Out of six attempts, I did get it to work once. I tried connecting to the service and looking around in the settings for a while, then was suddenly able to play back two programs. I went to start a third -- back to the reboots. Tried again 15 hours later...every try results in a reboot.

The obvious first thought is that it's a hard drive failure, _but_ I am able to _stream_ any of these programs to an iPad with no problem at all. So it's certainly not a problem with the recordings.

I know my power supply is going, because the machine usually takes a dozen or so attempts to restart if I unplug it (which is why it's been on a UPS for the last few months). But I have a hard time imagining that the simple act of initiating playback of a recording would cause some kind of burst in power requirements that would cause a restart, especially if it streams fine.

So based on that, I am hoping this is a software bug related to the latest update.
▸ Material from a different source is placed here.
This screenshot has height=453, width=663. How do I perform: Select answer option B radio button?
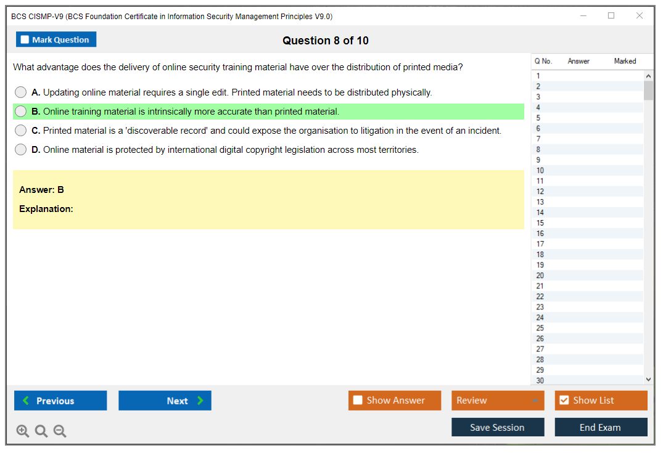21,112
Frustratingly, there is no way (_still..._after hoping this would change in the last 20 years) to get any kind of debug or diagnostic information about what is causing the reboot, which brings me here. Has anyone else been experiencing this? Or is it time to call this device totally shot?
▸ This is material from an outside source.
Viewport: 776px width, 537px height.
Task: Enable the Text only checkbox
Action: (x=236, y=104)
*UPDATE: *I thought to try something else. I am able to play back videos streamed from another TiVo on my network. So playback _by itself_ does not appear to be the issue. Then again, neither is playback of specific programs if I stream them (and given the one time it worked, it had failed on that same program in earlier attempts).

TIA,
Keith


----------



## Hikr (Oct 15, 2020)

kswartz said:


> In the last 24 hours or so -- I think consistent with the timing of this latest update -- almost every time I go to play ANY recording on my TiVo, it goes to a black screen for a few seconds, then does a HARD reboot. (Not a reboot of the UI, the whole machine restarts.)
> 
> It always comes back fine, but anything I try to play, the same thing happens.
> 
> ...


Yes!
I'm having the same problem today with my Bolt OTA. Every time I try to watch a recorded program it results in system shutdown and reboot. I can watch live OTA or a streaming program without issue. During the last week or so I have had a couple of shutdown reboot cycles but not consistently like today. 
Does anybody have any solutions, this is very annoying.


----------



## Tempestsystems (Oct 15, 2020)

I have the same problem. The issue has nothing to do with your box. I have 4 Tivo boxes in my home (all different models) and they are all rebooting. 
The rebooting occurs when the Tivo service tries to access a pre-roll ad. For some reason, this is causing every box to reboot each time the pre roll ad is accessed.
I plan to call Tivo customer support in the am since tech support is gone for the day. 
The only temporray way around this is to disconnect your network (wired or wireless) when playing back a program. If there is no network access, the preroll add is not accessed and playback is fine.
In other words, if you are using wired ethernet, just unplug the ethernet plug before trying to play back a recording and the problem will disappear. Hopefully, tivo will fix this problem in the next 24 hours


----------



## Hikr (Oct 15, 2020)

I have found once you have selected a recorded program to watch, immediately push the skip button on the remote to bypass the preroll add and prevent the system crash.
Hopefully they will address this issue soon to prevent the need for this maneuver, or better yet do away with these annoying adds altogether.


----------



## keithg1964 (Feb 2, 2006)

I have had this update for a while on my bolt and have had no issues at all.


----------



## kswartz (Mar 31, 2005)

Thank goodness I'm not alone -- I was starting to suspect the pre-roll ads, as well. I wasn't sure, because some of the programs that caused the boot were ones that didn't typically run a pre-roll ad.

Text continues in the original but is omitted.